# Texte source
↓
En passant, pendant que j’écris ce bout de texte, mon chum est descendu au rez-de-chaussée et s’est plaint que j’ai laissé la lumière du garde-manger de la cuisine allumée. Ça le choque ben raide. C’est alors que notre sempiternelle discussion a commencé…
-C’est comme si je laissais le robinet allumé!
-Mais chéri, je ne suis pas encore sortie de la cuisine. Je fermerai tout en même temps quand le soleil se lèvera (il est 5h30).
-Bébé, pourquoi ne l’as-tu pas éteinte quand tu as fermé la porte?
-Ché pas moi… Peut-être que ma toast brûlait et que je me suis dépêchée à sortir le beurre de peanut…
Je soupire. Il soupire.
Il ferme la lumière du garde-manger puis monte les escaliers. Je ferme les yeux et replonge, tristounette, dans mon ordi. Nous retournons dans notre monde de conjoints solitaires après cette lutte de pouvoir anodine, mais surtout non résolue et récurrente depuis 20 ans. La lumière…. Le compte d’électricité.
Pourquoi ce sont toujours les petites choses qui nous gossent le plus? Sont-elles des symptômes de grosses choses latentes, comme des monstres en hibernation qui se réveilleront un jour sans crier gare?
↑
# Extraits d'enregistrements
↓
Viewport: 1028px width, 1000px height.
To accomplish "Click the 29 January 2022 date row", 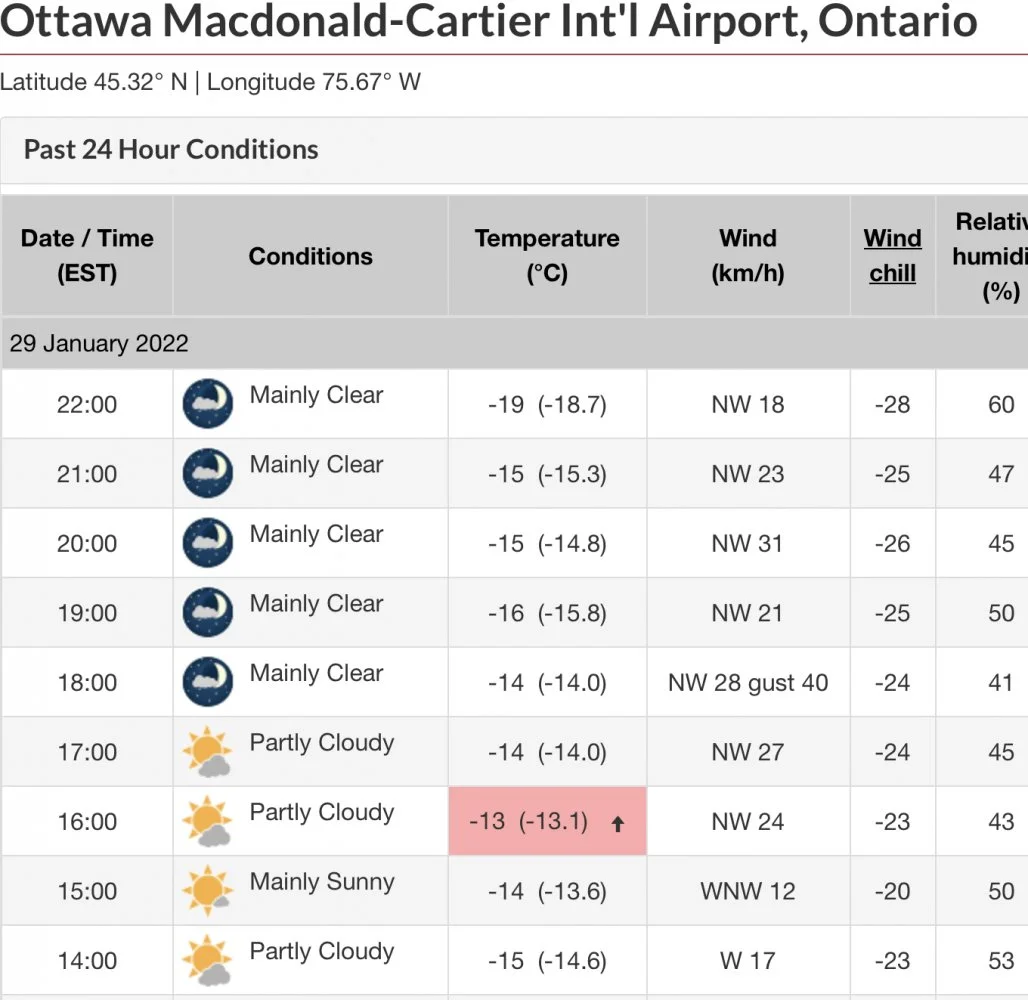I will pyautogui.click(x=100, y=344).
↑
↓
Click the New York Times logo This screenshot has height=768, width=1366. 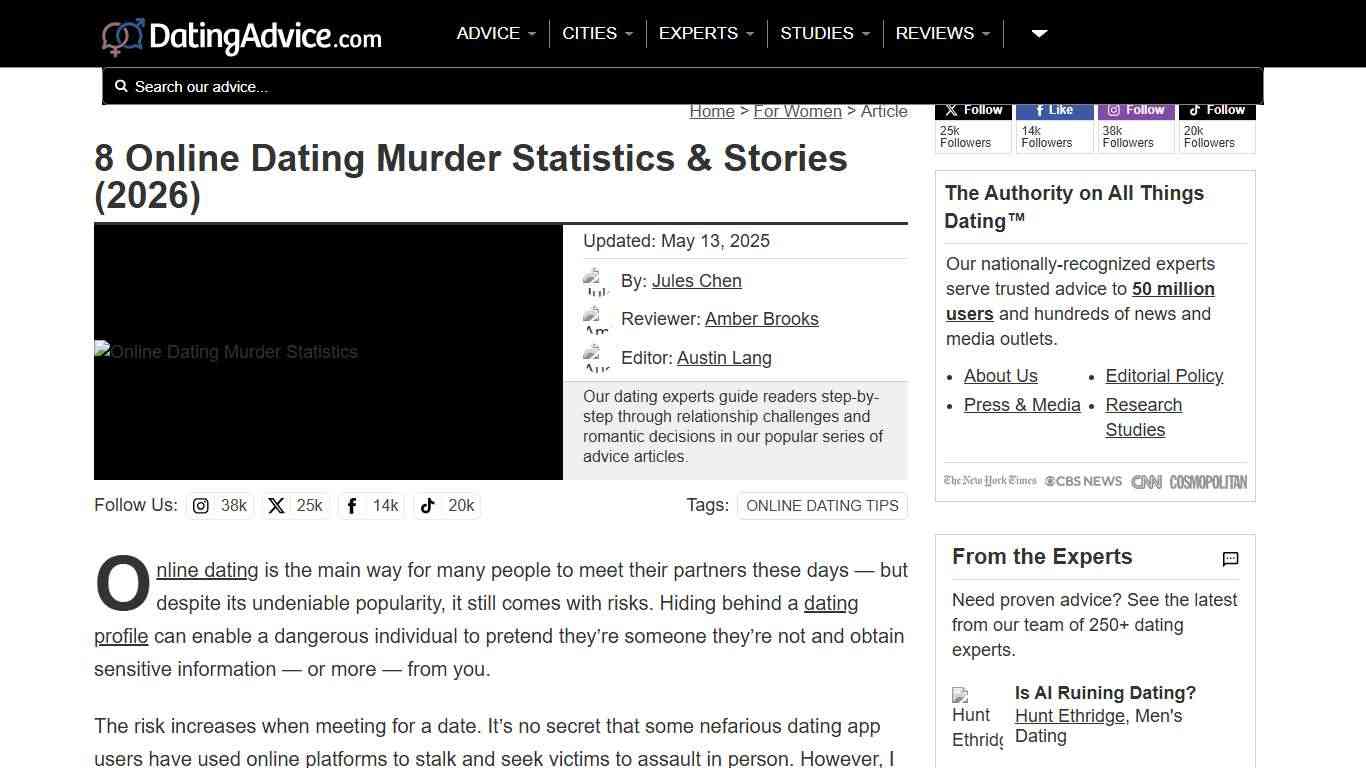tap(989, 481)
↑
# Liste des tâches
**A.** Pour chacune des affirmations suivantes, indiquez si elle concorde avec le texte source et répondez par oui ou par non en citant fidèlement les mots qui tranchent : (i) la dispute porte sur la lumière du garde-manger restée allumée ; (ii) c'est la personne qui raconte qui éteint finalement la lumière ; (iii) ce désaccord revient depuis 20 ans.
**B.** Veuillez recopier à l'identique, dans le texte source, tout ce qui va de « Il ferme la » jusqu'à « sans crier gare? ».
Les enregistrements ne sont d'aucune utilité ici.

# Réponses
**A.**
(i) Oui : « s’est plaint que j’ai laissé la lumière du garde-manger de la cuisine allumée »
(ii) Non : « Il ferme la lumière du garde-manger puis monte les escaliers. »
(iii) Oui : « récurrente depuis 20 ans »

**B.**
Il ferme la lumière du garde-manger puis monte les escaliers. Je ferme les yeux et replonge, tristounette, dans mon ordi. Nous retournons dans notre monde de conjoints solitaires après cette lutte de pouvoir anodine, mais surtout non résolue et récurrente depuis 20 ans. La lumière…. Le compte d’électricité.
Pourquoi ce sont toujours les petites choses qui nous gossent le plus? Sont-elles des symptômes de grosses choses latentes, comme des monstres en hibernation qui se réveilleront un jour sans crier gare?